======== DATA TO EXAMINE ========

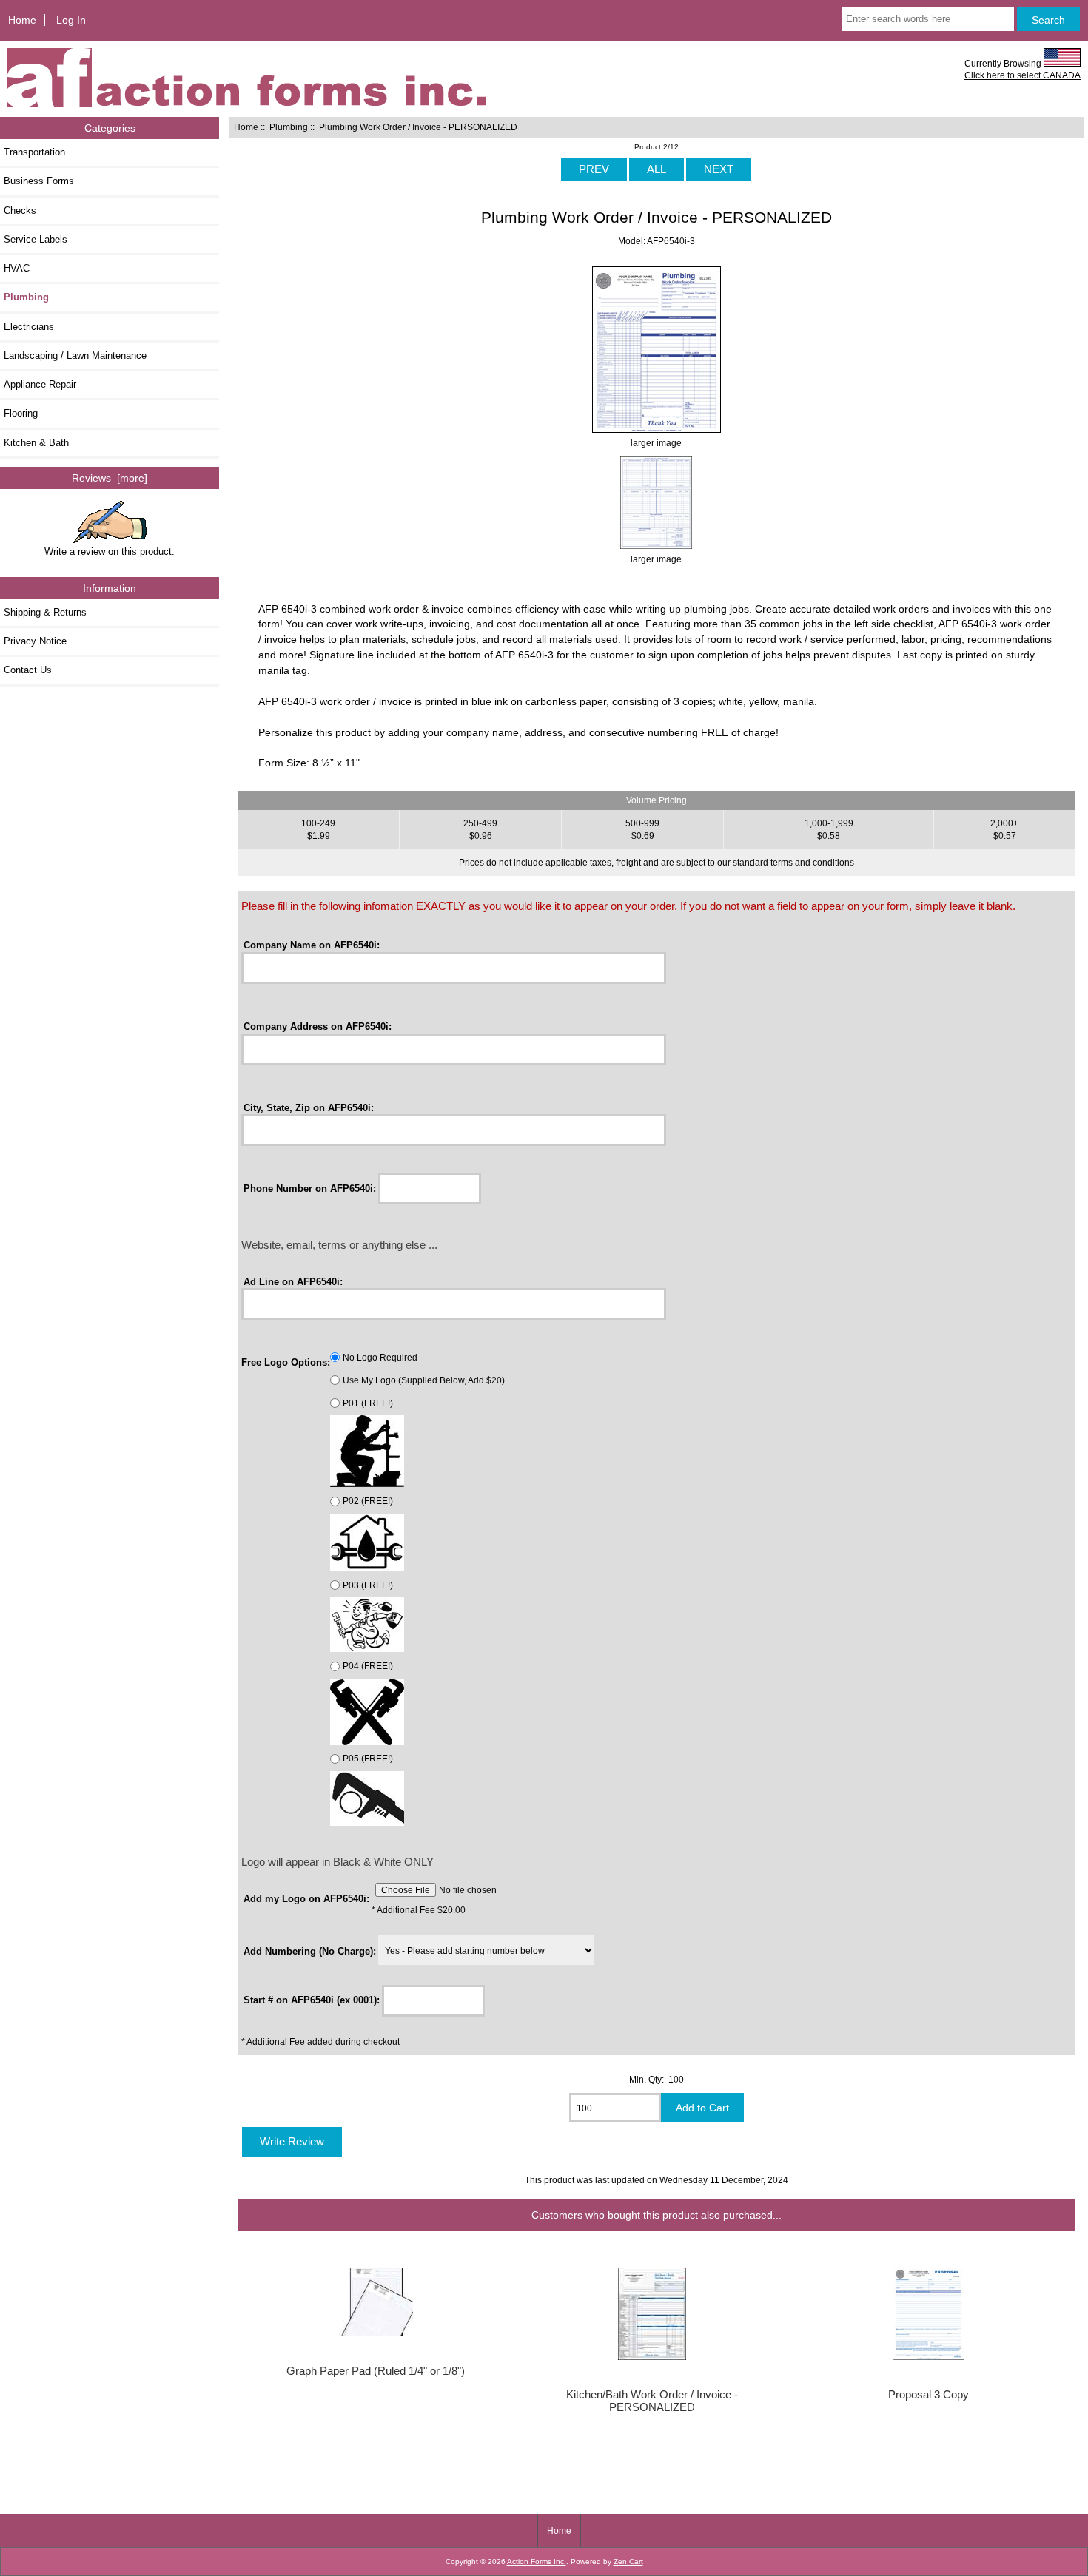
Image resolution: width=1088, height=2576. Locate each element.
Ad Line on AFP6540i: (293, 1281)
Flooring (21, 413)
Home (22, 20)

========
======== DATA TO EXAMINE ========

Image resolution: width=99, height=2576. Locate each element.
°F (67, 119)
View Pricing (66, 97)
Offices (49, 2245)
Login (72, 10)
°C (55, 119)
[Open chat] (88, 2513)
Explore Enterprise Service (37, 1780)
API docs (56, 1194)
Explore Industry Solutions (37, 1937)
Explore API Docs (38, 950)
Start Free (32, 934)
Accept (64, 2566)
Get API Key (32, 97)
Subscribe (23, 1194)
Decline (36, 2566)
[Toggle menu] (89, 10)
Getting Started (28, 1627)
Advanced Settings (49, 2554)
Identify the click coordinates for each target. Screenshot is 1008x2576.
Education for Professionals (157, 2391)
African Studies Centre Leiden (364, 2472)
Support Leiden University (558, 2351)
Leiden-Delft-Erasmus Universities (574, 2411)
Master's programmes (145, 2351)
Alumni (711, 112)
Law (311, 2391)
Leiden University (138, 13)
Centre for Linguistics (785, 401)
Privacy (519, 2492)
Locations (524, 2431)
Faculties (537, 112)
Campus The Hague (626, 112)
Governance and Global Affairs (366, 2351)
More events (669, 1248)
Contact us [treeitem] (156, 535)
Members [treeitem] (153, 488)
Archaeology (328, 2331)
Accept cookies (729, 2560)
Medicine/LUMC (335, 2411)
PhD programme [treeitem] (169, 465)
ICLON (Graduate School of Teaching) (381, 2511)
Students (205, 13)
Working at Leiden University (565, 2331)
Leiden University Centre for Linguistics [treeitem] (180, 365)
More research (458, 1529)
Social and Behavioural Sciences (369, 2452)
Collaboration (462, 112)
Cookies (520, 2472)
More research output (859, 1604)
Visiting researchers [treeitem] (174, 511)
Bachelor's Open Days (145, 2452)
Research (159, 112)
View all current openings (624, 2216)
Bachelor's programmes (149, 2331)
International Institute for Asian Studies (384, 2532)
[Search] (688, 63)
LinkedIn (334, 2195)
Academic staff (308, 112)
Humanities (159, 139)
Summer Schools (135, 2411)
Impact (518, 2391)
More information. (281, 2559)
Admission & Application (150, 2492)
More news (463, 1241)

========

GOAL OF THE EXERCISE
Reproducing the whole listing above is not the task. Copy exactly only the lines from the one with "Decline (36, 2566)" to the one with "Members [treeitem] (153, 488)", both kept.

ANSWER AREA
Decline (36, 2566)
[Toggle menu] (89, 10)
Getting Started (28, 1627)
Advanced Settings (49, 2554)
Identify the click coordinates for each target. Screenshot is 1008x2576.
Education for Professionals (157, 2391)
African Studies Centre Leiden (364, 2472)
Support Leiden University (558, 2351)
Leiden-Delft-Erasmus Universities (574, 2411)
Master's programmes (145, 2351)
Alumni (711, 112)
Law (311, 2391)
Leiden University (138, 13)
Centre for Linguistics (785, 401)
Privacy (519, 2492)
Locations (524, 2431)
Faculties (537, 112)
Campus The Hague (626, 112)
Governance and Global Affairs (366, 2351)
More events (669, 1248)
Contact us [treeitem] (156, 535)
Members [treeitem] (153, 488)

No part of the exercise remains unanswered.